> _Exercise requirements_
Only the lines below between the ones containing "Open the search magnifier icon" and "Image resolution: width=1523", inclusive, are to be reproduced, each exactly as it stands.

> _Data shown_
---+---

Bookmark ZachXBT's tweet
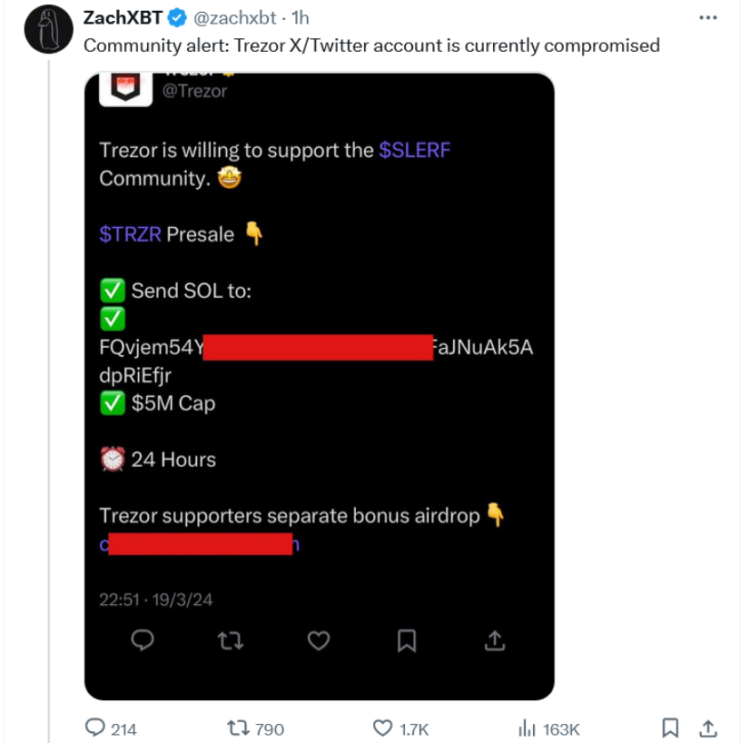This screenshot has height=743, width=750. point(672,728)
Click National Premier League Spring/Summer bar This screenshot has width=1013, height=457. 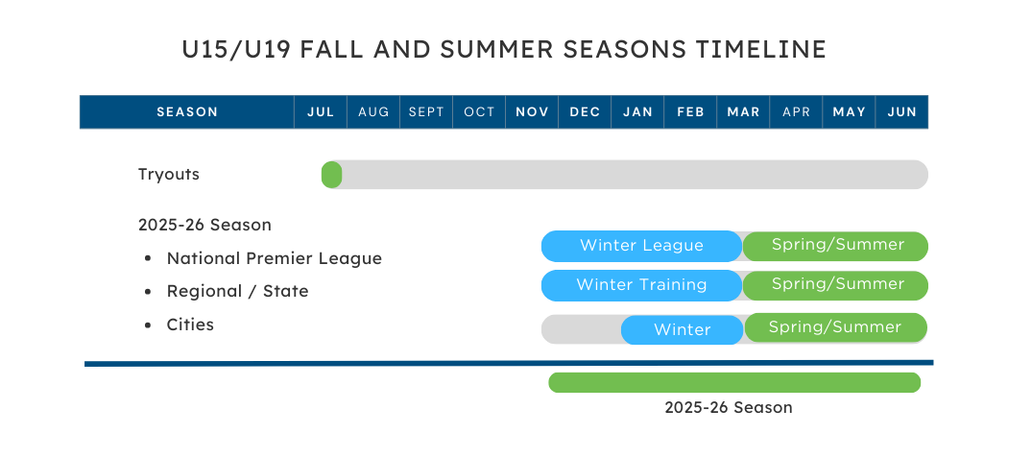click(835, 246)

---+---

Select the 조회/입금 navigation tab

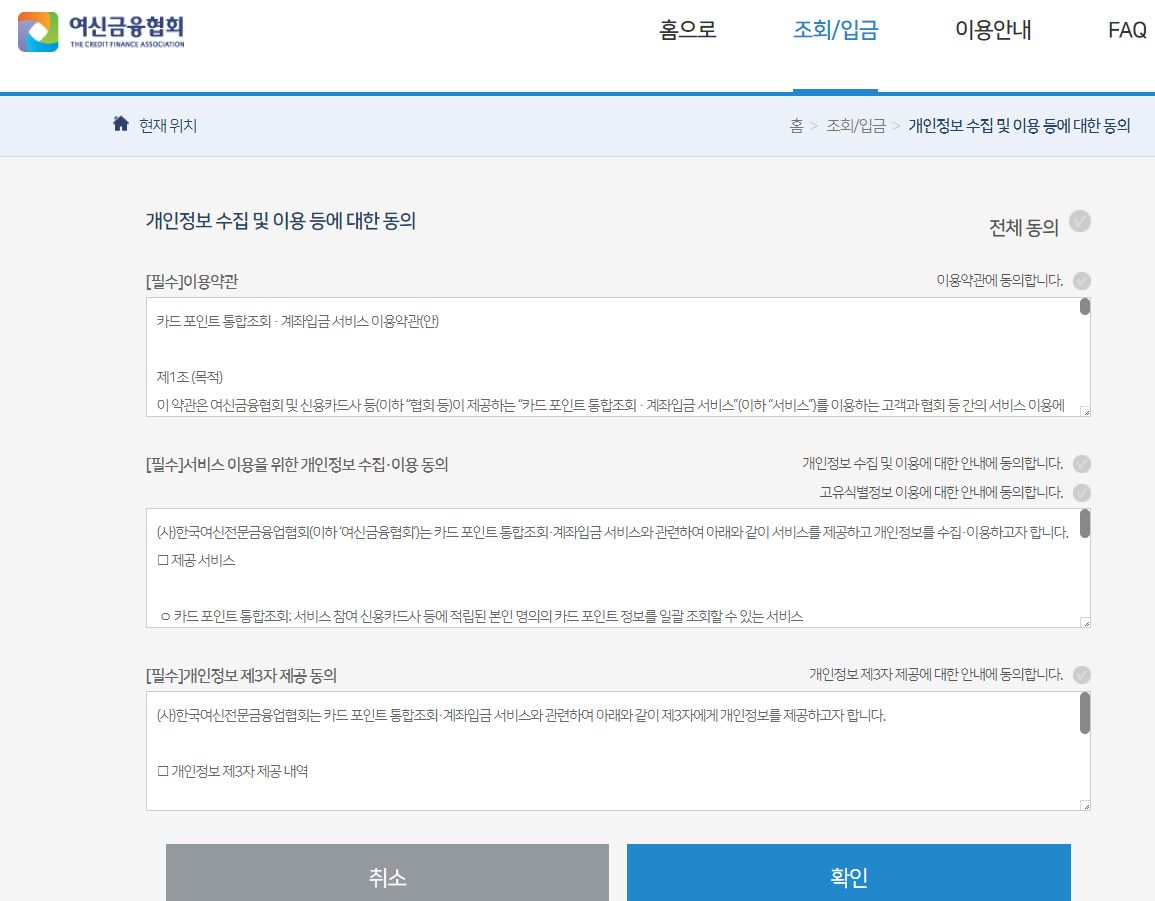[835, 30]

---+---

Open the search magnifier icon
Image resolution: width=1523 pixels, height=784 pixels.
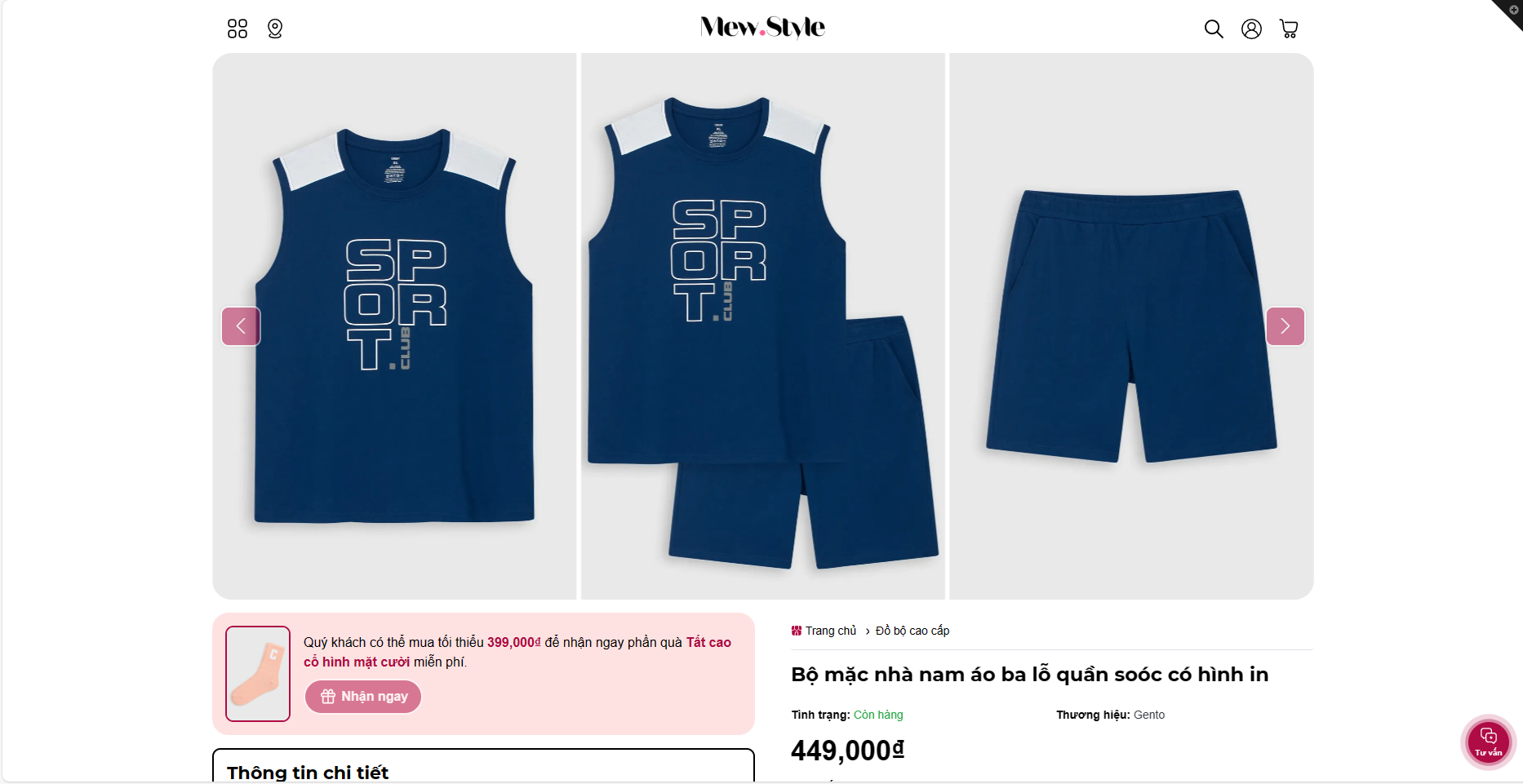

---+---

> _Response box_
Open the search magnifier icon
Image resolution: width=1523 pixels, height=784 pixels.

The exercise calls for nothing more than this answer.